Work item A » Please decide whether each statement agrees with the text on Subhash Ghisingh, answering yes or no and quoting the words of the text that settle it: (i) Ghisingh founded the GNLF in 1980. (ii) The Darjeeling Gorkha Hill Council was set up outside West Bengal. (iii) The hospital reported that Ghisingh had pneumonia and liver cancer.
Work item B » According to the text on Subhash Ghisingh, in which hospital did he die?
Work item C » Rewrite the text on Subhash Ghisingh from "The Gorkhaland movement grew" up to and including "within West Bengal.", putting "widespread violence" in place of "massive violence".
Segment Start: Document segment
Chairman of Darjeeling Gorkha Hill Council
- In office 1988–2008

Personal details
- Born: 22 June 1936 Manju Tea Estate, Mirik, Darjeeling, British India
- Died: 29 January 2015 (aged 78) New Delhi
- Spouse: Dhan Kumari
- Occupation: Politician

= Subhash Ghisingh =

Indian politician (1936–2015)

Subash Ghisingh was an Indian politician who was the leader of Gorkha National Liberation Front (GNLF), which he founded in 1980. He was the chairman of the Darjeeling Gorkha Hill Council in West Bengal, India from 1988 to 2008. He spearheaded the Gorkhaland movement in the 1980s.

The Gorkhaland movement grew from the demand of Gorkhas living in Darjeeling Himalayan region of West Bengal for a separate state. The Gorkhaland National Liberation Front led the movement, which disrupted the district with massive violence between 1986 and 1988, leading to the deaths of many who were involved. The issue was resolved, at least temporarily, in 1988 with the establishment of the Darjeeling Gorkha Hill Council within West Bengal.

After a prolonged illness, Subhash Ghisingh died on 29 January 2015 at Ganga Ram Hospital in New Delhi. The hospital authorities released a statement stating that Subhash Ghisingh was suffering from pneumonia and liver cancer. Ghisingh's son Mohan Ghisingh was named the new party chief by the GNLF.
Segment End: Document segment
Segment Start: Dataset entries
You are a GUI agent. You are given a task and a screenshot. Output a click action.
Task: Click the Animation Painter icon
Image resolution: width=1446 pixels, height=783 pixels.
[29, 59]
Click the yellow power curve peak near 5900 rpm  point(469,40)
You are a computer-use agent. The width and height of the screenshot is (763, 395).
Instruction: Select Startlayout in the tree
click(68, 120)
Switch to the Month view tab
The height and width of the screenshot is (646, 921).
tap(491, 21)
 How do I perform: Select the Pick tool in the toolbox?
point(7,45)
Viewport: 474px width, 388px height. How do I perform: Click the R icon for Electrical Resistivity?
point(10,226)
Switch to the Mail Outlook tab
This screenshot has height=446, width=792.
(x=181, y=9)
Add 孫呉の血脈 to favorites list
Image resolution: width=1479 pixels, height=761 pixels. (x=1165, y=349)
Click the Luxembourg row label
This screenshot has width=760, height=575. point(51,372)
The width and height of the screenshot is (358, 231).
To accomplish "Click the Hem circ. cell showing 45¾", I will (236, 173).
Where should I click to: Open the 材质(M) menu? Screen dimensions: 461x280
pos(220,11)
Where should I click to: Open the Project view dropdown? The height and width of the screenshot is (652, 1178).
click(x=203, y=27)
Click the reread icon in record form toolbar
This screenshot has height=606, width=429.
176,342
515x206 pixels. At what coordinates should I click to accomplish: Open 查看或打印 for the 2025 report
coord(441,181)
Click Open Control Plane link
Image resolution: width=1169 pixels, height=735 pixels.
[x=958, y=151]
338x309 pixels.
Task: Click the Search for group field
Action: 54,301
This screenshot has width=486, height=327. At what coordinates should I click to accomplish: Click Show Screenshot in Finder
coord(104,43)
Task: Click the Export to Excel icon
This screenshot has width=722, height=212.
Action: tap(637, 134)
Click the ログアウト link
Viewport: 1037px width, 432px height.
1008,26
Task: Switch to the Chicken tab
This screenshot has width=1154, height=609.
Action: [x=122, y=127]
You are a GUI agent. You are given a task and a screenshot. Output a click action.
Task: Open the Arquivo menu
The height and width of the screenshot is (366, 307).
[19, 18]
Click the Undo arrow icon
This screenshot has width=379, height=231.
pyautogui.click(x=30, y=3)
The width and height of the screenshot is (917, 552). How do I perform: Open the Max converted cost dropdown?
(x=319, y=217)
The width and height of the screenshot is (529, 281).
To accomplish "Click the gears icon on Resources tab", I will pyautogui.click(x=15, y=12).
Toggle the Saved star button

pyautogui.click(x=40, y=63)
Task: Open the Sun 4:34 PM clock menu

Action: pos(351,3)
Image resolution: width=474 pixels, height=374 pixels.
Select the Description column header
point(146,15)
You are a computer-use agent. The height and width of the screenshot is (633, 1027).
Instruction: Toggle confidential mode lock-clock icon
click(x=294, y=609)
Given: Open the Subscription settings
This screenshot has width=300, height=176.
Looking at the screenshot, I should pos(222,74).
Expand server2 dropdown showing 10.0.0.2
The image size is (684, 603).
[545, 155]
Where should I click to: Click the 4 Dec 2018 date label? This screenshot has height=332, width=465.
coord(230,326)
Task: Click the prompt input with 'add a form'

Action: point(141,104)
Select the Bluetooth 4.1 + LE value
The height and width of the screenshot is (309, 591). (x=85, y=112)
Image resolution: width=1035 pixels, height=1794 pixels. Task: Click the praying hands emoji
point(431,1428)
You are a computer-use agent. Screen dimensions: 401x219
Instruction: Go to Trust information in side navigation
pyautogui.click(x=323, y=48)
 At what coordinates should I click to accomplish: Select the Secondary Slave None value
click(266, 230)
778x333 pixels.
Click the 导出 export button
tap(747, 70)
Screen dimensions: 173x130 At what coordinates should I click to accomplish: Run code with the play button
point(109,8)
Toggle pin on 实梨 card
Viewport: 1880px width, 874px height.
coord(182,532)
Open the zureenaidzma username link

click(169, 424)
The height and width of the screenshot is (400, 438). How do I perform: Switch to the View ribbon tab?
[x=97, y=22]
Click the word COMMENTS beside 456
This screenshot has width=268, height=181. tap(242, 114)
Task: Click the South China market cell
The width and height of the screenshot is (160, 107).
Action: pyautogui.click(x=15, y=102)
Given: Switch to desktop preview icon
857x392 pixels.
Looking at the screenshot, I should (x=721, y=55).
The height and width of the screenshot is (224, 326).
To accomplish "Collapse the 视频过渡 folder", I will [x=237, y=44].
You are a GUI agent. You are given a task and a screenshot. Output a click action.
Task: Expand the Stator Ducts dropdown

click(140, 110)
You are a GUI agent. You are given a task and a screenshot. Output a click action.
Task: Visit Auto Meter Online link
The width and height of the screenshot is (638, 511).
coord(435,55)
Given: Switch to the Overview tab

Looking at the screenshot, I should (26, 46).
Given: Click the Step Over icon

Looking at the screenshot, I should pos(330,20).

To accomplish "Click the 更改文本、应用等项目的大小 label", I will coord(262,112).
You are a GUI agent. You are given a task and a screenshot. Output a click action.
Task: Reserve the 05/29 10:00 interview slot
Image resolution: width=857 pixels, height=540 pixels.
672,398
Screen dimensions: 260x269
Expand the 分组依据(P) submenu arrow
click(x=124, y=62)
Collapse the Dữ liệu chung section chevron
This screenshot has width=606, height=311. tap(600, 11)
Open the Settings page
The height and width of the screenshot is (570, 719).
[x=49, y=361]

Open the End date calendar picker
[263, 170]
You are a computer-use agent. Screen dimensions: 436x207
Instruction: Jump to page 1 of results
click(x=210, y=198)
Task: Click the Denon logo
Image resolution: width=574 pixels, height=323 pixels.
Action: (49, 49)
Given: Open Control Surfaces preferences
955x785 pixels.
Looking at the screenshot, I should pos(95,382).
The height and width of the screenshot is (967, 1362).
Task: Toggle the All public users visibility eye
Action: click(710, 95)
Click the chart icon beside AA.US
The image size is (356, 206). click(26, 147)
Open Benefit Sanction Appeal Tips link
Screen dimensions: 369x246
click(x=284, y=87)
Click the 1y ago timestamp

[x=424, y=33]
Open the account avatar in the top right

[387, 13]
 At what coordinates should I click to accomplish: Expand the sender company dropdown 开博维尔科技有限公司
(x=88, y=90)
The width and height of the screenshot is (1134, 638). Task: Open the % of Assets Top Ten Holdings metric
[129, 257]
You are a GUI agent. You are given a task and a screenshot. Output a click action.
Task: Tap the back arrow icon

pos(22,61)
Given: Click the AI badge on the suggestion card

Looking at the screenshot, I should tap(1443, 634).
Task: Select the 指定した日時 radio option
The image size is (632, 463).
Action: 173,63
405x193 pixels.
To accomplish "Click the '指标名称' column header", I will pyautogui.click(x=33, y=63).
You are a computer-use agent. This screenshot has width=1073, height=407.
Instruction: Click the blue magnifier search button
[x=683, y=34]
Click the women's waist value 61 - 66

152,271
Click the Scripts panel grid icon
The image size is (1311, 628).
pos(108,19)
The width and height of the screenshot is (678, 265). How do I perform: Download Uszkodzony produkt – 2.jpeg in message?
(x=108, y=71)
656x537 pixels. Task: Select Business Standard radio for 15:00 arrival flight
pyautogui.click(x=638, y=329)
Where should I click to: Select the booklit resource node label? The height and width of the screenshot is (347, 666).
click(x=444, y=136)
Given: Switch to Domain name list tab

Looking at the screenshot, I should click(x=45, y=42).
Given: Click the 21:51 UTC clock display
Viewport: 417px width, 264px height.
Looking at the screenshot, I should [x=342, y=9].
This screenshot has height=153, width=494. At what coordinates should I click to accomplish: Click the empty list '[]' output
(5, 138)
Segment End: Dataset entries
Exercise output A »
(i) Yes: "which he founded in 1980"
(ii) No: "in 1988 with the establishment of the Darjeeling Gorkha Hill Council within West Bengal"
(iii) Yes: "Subhash Ghisingh was suffering from pneumonia and liver cancer"

Exercise output B » Ganga Ram Hospital in New Delhi.

Exercise output C »
The Gorkhaland movement grew from the demand of Gorkhas living in Darjeeling Himalayan region of West Bengal for a separate state. The Gorkhaland National Liberation Front led the movement, which disrupted the district with widespread violence between 1986 and 1988, leading to the deaths of many who were involved. The issue was resolved, at least temporarily, in 1988 with the establishment of the Darjeeling Gorkha Hill Council within West Bengal.